● WHAT YOU HAVE TO DO:
All lines from the one containing "Task: Click the" through the last line of the listing below are to be copied exactly. Exclude the pictures.
===== DATA PROVIDED =====
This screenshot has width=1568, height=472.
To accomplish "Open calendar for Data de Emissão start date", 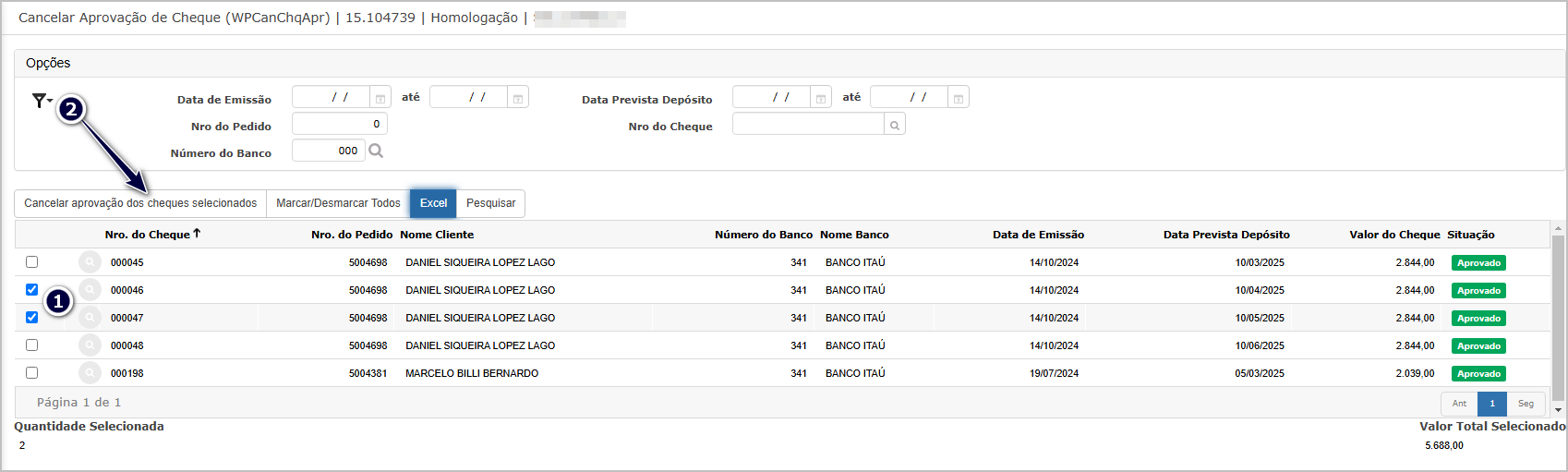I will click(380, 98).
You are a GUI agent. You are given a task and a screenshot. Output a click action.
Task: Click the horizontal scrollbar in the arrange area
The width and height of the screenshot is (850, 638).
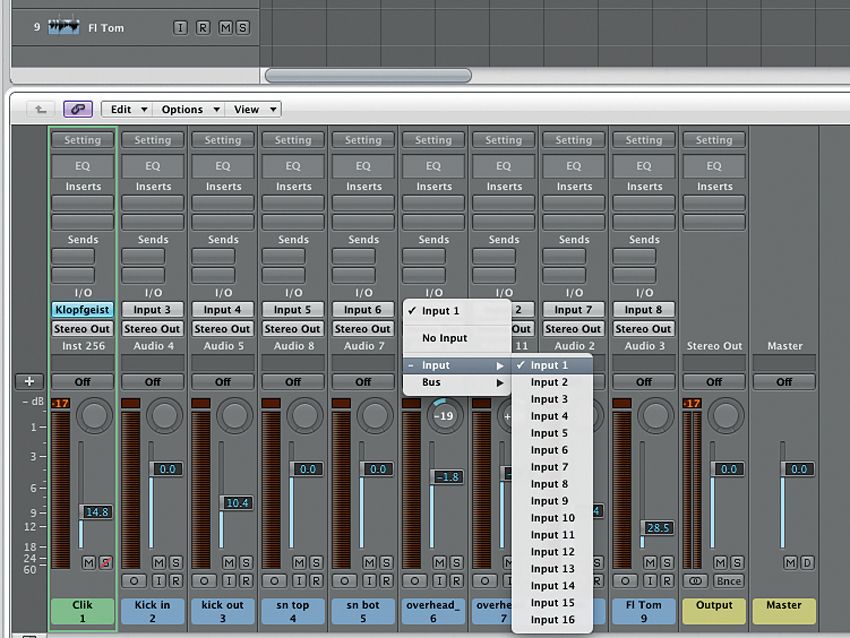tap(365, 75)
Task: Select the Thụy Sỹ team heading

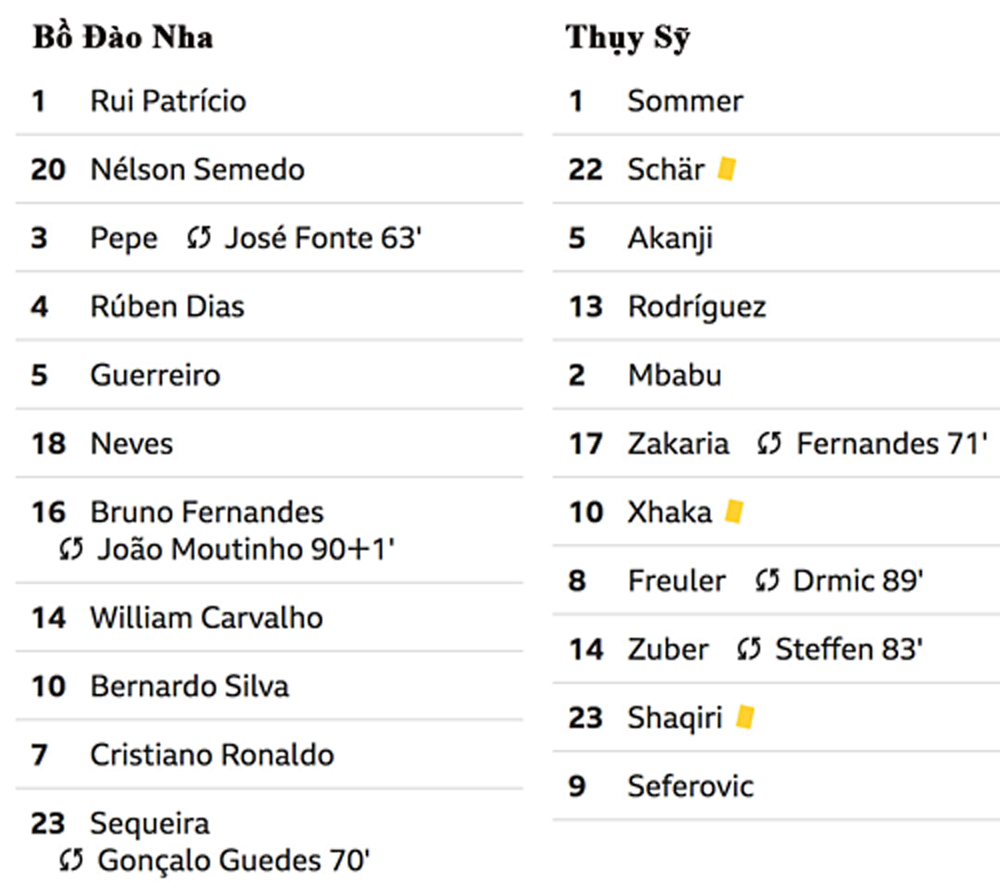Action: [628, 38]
=====
● EXERCISE RESULT:
Task: Click the horizontal scrollbar in the arrange area
The width and height of the screenshot is (850, 638).
tap(365, 75)
Task: Select the Thụy Sỹ team heading

Action: [628, 38]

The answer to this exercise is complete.